UN PANIER MOYEN EN HAUSSE DE PRIX MAIS EN BAISSE DE PRODUITS

Et là où avec les éleveurs et producteurs de proximité, Cyril Bonnier peu savoir d’où viennent toutes ces augmentation car ils les détaillent dans un document, les grands groupes et industriels refusent quant à eux, de fournir le détail des augmentations, entretenant ainsi le flou sur la réalité du prix de fabrication. Conséquence directe du prix d’augmentation des produits alimentaires, les consommateurs se détournent de ceux qui coûtent le plus chers, viande de boeuf et poisson notamment, enregistrant respectivement de 10 à 15% de baisse pour la viande rouge et de 15 à 20% sur le poisson.

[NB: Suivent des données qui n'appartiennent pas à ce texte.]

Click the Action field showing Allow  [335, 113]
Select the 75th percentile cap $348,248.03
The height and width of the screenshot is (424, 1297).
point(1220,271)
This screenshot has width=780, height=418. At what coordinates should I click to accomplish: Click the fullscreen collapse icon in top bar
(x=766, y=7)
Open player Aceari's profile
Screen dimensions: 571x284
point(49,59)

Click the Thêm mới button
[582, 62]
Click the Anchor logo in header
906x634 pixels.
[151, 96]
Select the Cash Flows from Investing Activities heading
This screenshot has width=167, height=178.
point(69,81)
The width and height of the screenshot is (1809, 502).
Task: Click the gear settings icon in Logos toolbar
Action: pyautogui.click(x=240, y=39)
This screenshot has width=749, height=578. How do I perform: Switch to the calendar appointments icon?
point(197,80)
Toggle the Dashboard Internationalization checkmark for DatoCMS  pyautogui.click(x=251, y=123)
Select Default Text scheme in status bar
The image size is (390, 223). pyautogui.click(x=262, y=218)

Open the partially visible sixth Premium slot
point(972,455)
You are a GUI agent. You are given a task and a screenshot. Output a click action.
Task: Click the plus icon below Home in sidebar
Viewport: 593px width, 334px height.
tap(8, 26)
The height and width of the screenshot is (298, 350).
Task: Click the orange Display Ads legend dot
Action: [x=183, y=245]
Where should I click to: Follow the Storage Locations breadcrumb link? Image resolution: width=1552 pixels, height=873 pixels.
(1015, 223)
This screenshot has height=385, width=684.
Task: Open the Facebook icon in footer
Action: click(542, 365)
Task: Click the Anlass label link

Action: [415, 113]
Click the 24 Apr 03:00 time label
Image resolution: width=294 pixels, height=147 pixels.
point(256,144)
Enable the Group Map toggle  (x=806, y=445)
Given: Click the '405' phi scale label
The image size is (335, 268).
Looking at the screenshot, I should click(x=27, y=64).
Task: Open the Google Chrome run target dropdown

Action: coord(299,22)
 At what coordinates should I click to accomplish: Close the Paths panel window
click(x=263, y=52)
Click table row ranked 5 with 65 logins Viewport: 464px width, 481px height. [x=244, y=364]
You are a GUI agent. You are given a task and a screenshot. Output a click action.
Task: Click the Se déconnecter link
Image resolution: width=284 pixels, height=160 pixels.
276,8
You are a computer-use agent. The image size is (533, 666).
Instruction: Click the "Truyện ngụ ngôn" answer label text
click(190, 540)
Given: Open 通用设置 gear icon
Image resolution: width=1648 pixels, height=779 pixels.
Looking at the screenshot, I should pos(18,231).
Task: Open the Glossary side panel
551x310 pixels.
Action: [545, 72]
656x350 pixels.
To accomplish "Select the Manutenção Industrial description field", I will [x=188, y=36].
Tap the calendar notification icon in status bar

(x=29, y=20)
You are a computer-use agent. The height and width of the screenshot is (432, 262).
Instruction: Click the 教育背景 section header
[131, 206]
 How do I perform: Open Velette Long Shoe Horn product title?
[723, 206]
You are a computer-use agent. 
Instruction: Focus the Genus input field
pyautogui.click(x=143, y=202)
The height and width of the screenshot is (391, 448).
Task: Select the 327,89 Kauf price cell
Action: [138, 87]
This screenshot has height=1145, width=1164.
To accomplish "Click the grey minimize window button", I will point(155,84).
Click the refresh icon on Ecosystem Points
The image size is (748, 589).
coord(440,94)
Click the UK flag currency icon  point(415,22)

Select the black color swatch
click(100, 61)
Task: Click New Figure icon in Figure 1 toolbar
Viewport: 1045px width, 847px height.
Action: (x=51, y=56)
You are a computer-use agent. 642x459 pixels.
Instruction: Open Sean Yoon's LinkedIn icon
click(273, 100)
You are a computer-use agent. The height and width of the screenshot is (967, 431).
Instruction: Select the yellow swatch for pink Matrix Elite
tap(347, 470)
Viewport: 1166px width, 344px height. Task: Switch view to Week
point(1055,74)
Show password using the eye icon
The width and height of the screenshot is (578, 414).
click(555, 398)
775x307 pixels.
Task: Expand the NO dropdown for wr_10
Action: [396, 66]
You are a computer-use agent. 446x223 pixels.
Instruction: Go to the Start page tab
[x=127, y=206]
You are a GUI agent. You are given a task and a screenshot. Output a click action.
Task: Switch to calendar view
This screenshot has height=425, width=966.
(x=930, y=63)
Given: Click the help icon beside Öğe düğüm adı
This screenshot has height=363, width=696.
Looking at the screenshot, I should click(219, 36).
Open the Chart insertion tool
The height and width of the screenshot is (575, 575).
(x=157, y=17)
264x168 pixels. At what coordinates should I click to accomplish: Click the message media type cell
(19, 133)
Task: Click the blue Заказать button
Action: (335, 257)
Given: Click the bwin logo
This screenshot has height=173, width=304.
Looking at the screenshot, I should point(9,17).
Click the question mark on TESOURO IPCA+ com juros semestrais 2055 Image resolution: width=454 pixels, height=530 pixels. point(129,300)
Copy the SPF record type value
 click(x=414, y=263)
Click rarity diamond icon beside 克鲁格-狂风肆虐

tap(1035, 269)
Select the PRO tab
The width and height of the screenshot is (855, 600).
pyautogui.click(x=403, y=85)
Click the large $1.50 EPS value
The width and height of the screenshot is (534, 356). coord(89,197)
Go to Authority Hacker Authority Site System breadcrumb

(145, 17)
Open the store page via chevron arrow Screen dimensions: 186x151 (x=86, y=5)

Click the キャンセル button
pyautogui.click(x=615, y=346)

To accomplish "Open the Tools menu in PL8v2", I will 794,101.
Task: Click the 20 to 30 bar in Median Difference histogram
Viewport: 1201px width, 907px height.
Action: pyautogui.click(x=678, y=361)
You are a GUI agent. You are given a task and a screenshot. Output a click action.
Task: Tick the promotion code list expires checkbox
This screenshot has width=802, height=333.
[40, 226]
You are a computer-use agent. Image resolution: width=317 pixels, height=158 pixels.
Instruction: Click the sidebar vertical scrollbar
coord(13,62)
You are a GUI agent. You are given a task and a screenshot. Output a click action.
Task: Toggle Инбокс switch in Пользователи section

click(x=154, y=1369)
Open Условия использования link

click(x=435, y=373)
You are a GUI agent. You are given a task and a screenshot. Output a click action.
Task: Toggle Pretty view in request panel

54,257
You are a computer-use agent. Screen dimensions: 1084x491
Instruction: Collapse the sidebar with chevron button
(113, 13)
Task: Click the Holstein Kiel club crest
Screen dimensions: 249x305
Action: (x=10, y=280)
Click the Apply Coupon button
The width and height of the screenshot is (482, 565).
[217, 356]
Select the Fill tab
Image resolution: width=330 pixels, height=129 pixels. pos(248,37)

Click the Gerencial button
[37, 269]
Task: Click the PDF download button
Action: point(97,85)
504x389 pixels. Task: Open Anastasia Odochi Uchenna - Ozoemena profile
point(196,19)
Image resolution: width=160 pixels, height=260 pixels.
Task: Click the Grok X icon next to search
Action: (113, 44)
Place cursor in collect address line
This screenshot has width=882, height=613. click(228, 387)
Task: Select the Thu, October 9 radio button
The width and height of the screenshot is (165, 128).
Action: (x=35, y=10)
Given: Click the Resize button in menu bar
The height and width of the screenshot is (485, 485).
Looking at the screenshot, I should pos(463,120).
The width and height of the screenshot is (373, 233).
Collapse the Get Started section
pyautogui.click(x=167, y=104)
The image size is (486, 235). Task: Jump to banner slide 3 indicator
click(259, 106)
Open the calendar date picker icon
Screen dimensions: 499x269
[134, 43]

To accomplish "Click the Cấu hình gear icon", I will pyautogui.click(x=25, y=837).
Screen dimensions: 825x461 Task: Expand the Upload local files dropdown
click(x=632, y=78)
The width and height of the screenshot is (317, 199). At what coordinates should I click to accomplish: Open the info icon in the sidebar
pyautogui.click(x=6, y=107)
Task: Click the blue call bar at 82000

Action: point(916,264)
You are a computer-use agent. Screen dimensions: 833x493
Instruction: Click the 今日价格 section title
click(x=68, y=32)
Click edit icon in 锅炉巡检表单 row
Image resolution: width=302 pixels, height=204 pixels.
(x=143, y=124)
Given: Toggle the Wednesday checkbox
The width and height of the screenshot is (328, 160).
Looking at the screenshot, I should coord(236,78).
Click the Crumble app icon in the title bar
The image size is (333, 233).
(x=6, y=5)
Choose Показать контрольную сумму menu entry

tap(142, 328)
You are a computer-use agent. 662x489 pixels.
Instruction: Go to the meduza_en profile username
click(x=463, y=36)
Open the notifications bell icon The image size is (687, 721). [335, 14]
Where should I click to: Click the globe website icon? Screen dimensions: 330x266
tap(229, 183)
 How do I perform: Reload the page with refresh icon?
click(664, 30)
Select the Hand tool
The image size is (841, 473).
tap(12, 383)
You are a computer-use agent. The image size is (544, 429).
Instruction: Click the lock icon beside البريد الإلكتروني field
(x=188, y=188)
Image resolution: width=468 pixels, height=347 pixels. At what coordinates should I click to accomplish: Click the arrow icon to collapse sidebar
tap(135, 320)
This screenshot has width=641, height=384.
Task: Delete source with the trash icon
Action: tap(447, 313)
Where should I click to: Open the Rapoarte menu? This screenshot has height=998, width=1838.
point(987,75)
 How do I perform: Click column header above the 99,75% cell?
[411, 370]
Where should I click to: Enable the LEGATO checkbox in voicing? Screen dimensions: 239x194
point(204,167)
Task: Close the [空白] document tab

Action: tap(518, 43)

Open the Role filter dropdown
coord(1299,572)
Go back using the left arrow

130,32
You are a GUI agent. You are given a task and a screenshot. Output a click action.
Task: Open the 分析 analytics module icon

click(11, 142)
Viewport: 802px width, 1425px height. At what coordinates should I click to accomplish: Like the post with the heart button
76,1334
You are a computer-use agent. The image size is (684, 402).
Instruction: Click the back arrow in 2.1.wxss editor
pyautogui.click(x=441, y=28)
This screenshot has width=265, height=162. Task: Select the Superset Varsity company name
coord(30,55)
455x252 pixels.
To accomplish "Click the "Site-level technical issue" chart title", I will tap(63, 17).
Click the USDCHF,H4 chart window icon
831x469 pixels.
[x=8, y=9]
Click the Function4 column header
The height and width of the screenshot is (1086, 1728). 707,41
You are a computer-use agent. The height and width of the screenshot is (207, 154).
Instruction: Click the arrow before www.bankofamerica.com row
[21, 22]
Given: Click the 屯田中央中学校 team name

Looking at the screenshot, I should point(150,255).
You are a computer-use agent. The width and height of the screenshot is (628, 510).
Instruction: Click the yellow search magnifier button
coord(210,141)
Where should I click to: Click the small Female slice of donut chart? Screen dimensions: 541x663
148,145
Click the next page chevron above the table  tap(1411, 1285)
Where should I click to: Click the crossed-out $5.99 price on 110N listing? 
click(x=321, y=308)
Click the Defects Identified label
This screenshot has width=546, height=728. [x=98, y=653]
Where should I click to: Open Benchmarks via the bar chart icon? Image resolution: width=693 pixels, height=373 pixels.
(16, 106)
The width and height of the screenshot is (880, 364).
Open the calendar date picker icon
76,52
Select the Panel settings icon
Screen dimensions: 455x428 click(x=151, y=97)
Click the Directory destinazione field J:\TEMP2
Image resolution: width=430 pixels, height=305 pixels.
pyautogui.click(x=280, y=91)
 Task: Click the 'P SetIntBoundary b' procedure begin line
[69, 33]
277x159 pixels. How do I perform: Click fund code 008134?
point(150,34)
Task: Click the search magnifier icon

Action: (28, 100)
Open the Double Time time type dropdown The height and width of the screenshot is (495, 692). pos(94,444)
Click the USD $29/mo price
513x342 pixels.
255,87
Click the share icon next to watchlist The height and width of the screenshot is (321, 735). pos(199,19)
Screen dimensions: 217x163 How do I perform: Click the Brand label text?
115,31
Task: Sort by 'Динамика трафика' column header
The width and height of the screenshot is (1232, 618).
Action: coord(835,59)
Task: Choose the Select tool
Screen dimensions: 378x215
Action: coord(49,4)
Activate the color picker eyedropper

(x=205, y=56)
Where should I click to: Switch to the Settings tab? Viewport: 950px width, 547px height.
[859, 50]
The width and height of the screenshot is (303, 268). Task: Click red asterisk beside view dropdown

Quels leviers a donc le directeur de supermarché pour limiter les hausses de prix répercutées sur le consommateur ?

« Depuis 2019, j’ai fait des travaux considérables dans le magasin, dont des frigos fermés pour limiter les pertes de froid et l’éclairage à base de leds basse consommation. J’ai aussi installé sur le parking des panneaux solaires et je suis actuellement à 85% d’autoconsommation », livre Cyril Bonnier. Quant aux postes d’économies, ce sont les embauches qui risquent d’être en dernier lieu touchées : « Selon ce que le gouvernement va demander comme effort, on devra peut-être embaucher moins que prévu et se faire à l’idée qu’il y ait quatre cadis d’attente en caisse plutôt que deux ou trois… »

Peut-on néanmoins avoir des motifs d’être optimistes pour cette fin d’année ? Gérard-Marie Henry assure que oui, tout en restant prudent : « Le moral des entreprises n’est pas mauvais, même si le message de l’arrêt des réductions d’impôts de production de la part du gouvernement n’est pas bon. À part les inquiétudes sur le coût de l’énergie et sur le recrutement, les entreprises n’ont pas encore freiné leurs investissements ni leurs embauches. C’est aussi un élément positif pour le moral des ménages. La belle entreprise française n’est pas encore en péril ».